Le chagrin du roi mort, de J-C. Mourlevat
Cela commence comme un conte aux lointains échos antiques mêlés de fantasy ; une histoire de gémellité, de succession, de rapt et de guerre. Une histoire d'amour aussi, mais pas de celles qui nous laissent les mains froides au bord des pages - plutôt de celles qui serrent le coeur et font songer au monde perdu d'une enfance bien lointaine.
Deux frères, deux enfants à cet âge sensible qu'affectionnent souvent les récits de l'enfance, avant le grand bascul, impitoyable, vers la maturité. 9, 10 ans, la complicité d'une fratrie et d'une famille, un grain d'aventure et de magie (qu'est-ce donc que cette merveilleuse bibliothèque dans laquelle on parcourt les rayons comme dans une attraction frissonnante !), une prophétie qui semble un rêve, et soudain le rapt, la fureur, la douleur et le déchirement. Quelques dizaines de pages seulement ont été parcourues, et déjà comme une forme de fatalité tragique parcourt les lignes, pousse les personnages vers des sentiments et des univers qu'ils ne désirent pas, qu'ils récusent, refusent, jusqu'à ce que la guerre concrétise cette fureur des hommes, et précipitent l'un contre l'autre ceux qui semblaient indissociables.

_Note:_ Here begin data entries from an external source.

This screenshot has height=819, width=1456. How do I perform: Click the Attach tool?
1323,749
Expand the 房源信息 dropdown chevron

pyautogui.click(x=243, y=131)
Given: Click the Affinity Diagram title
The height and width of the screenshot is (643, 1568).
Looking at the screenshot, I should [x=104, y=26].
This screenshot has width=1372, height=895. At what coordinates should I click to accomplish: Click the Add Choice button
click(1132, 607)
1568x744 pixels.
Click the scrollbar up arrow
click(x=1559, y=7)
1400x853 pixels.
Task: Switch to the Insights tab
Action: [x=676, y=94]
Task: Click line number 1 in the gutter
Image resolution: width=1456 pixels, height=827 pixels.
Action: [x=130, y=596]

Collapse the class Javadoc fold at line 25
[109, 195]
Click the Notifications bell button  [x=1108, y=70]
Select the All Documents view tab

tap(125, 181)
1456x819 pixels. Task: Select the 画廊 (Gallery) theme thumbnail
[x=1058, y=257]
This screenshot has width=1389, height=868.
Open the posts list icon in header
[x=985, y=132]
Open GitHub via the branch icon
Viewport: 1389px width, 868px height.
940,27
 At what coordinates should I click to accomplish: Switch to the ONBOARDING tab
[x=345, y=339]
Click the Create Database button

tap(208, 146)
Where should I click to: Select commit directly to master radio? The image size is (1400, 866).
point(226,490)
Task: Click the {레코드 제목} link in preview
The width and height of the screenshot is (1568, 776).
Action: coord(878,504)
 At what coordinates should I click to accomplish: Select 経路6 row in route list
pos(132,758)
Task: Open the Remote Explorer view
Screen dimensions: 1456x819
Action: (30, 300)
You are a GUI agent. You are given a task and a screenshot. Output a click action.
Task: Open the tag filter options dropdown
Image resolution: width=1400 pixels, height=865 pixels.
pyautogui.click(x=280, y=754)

Il n'y a pas une histoire dans ce roman, mais plusieurs moments reliés par un même fil continu, et qui retrace en quelque sorte deux formes d'existence humaine. On suit tantôt l'une, tantôt l'autre, dans un récit qui ne s'embarrasse pas de situations trop convenues ou de débordements pathétiques. L'issue n'en est que plus incertaine, et l'on demeure un peu hébété par celle que l'auteur choisit de donner à son roman. Un livre pour la jeunesse qui réussit à ne pas basculer dans le happy end trop attendu, voilà, d'une certaine manière, une prise de risque.
D'une grande qualité, à l'écriture sobre et juste, ce récit est une réussite, et je remercie ceux qui l'ont mentionné au détour de conversations sur les plaisirs de la lecture, puisqu'il s'est précisément très justement agi de plaisir, pour celle-ci.